I am referring to the memory used by my browser running colab when saying "RAM full", so it is not the problem of the backend.

Thank you for you patience.

OliverCWY on 11 Apr 2020

I am afraid this does not work for me either, hence I also don't think that the problem is solved.

I have tried all the versions, given in the notebook.

Additionally, I have also tried it with the version 20200516. That version is given in the official colab TPU MNIST example notebook which does not use pytorch-lightening, ie 20200516. A reference is below in NB2.
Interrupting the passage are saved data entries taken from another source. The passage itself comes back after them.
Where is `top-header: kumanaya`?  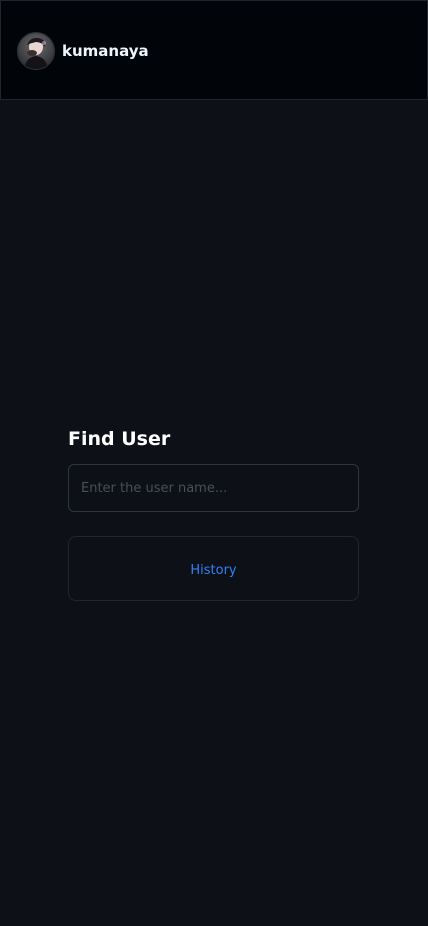 top-header: kumanaya is located at coordinates (214, 50).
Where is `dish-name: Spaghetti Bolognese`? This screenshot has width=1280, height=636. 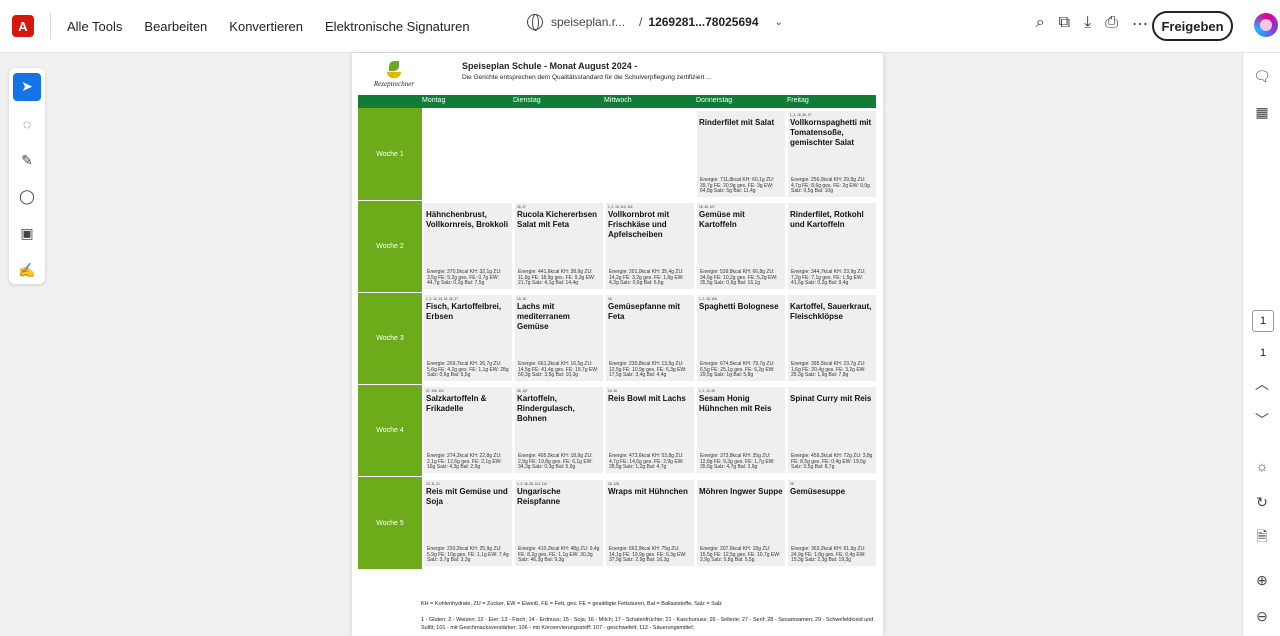
dish-name: Spaghetti Bolognese is located at coordinates (739, 306).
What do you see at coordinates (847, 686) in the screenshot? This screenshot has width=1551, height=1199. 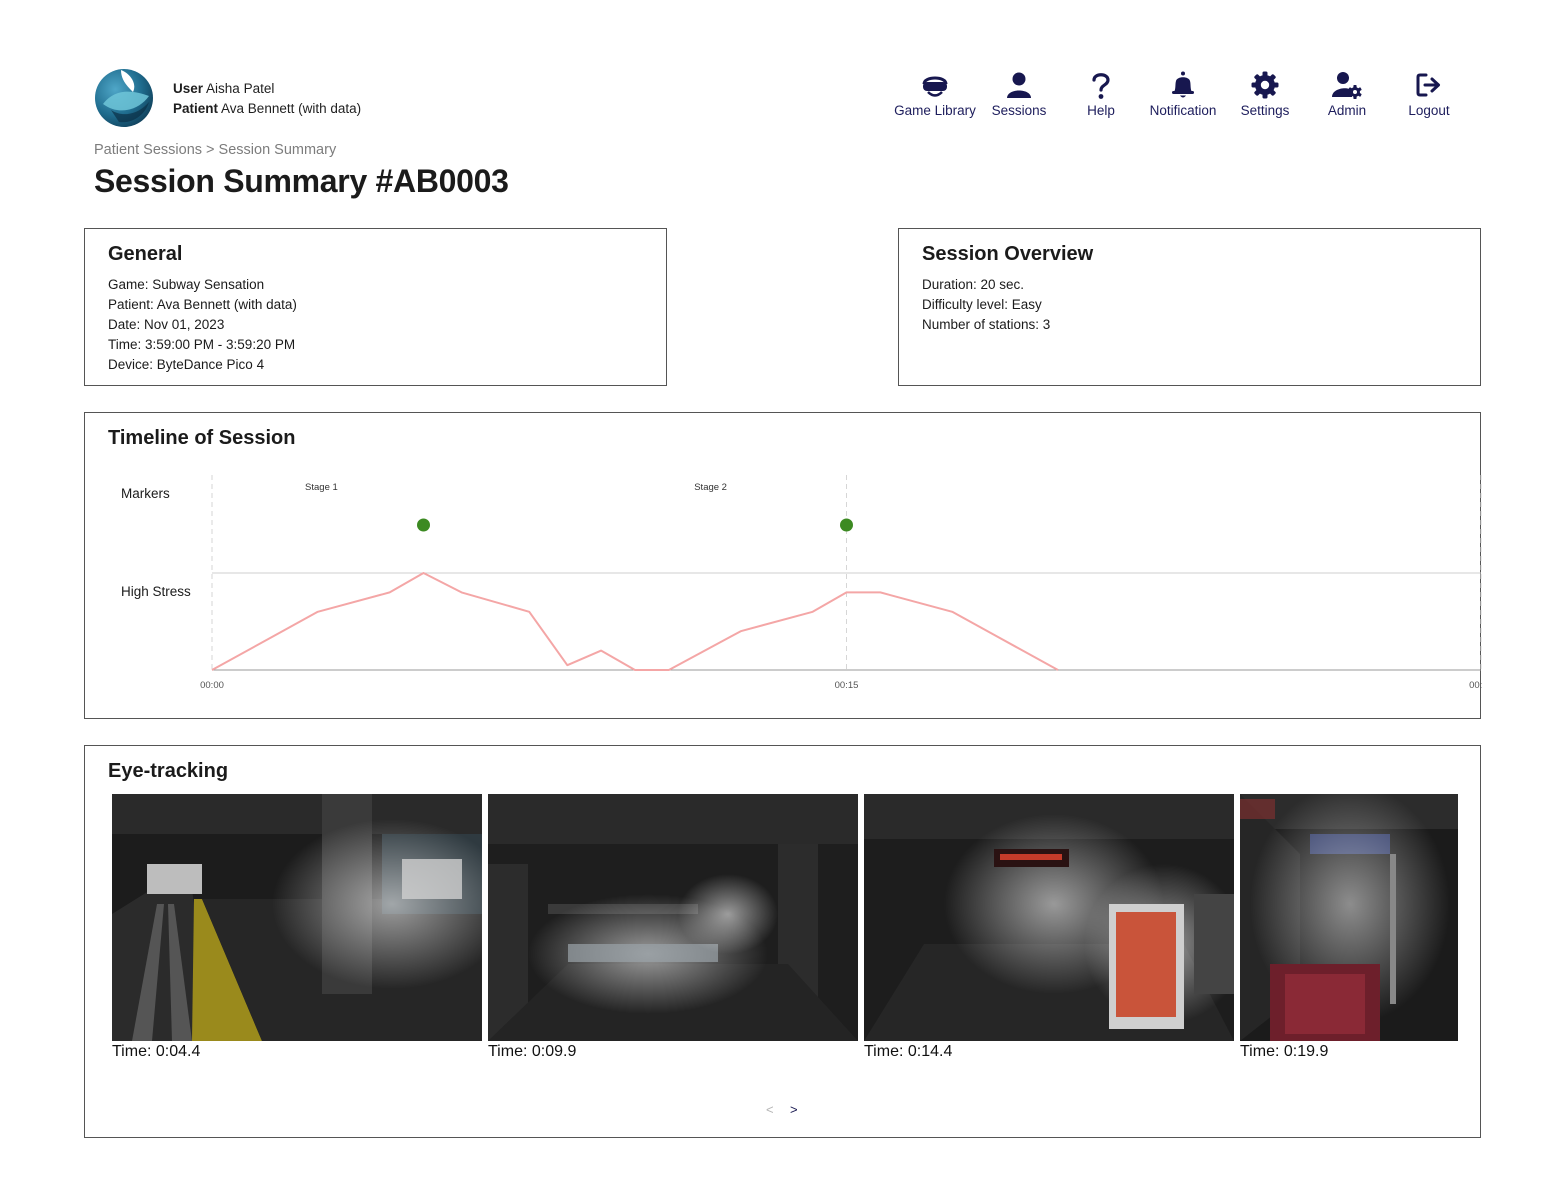 I see `timeline-tick-label: 00:15` at bounding box center [847, 686].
The summary of the results are:

"1.5" : wont run at all
"20200325" hangs in the final epoch (with 10 epochs in the 10th, with 3 epochs in the 3rd)
"nightly" crashes with : Exception: process 0 terminated with signal SIGABRT

"20200516" hangs after one epoch

I have tried this several times over the last few days. With the exception of the nightly all these results have always been the same.

NB1:
Locally I am on a Mac, not sure whether this makes a difference.

My terminal gives this

uname -a
Darwin osx-lhind6957 18.7.0 Darwin Kernel Version 18.7.0: Mon Apr 27 20:09:39 PDT 2020; root:xnu-4903.278.35~1/RELEASE_X86_64 x86_64

NB2:
The links for that official colab TPU MNIST example notebook which does not use pytorch lightning are here:
https://cloud.google.com/tpu/docs/colabs?hl=de

https://colab.research.google.com/github/pytorch/xla/blob/master/contrib/colab/mnist-training.ipynb?authuser=1#scrollTo=sPJVqAKyml5W

(The official notebook which does not use pytorch lightning has no problem and runs through with 20200516)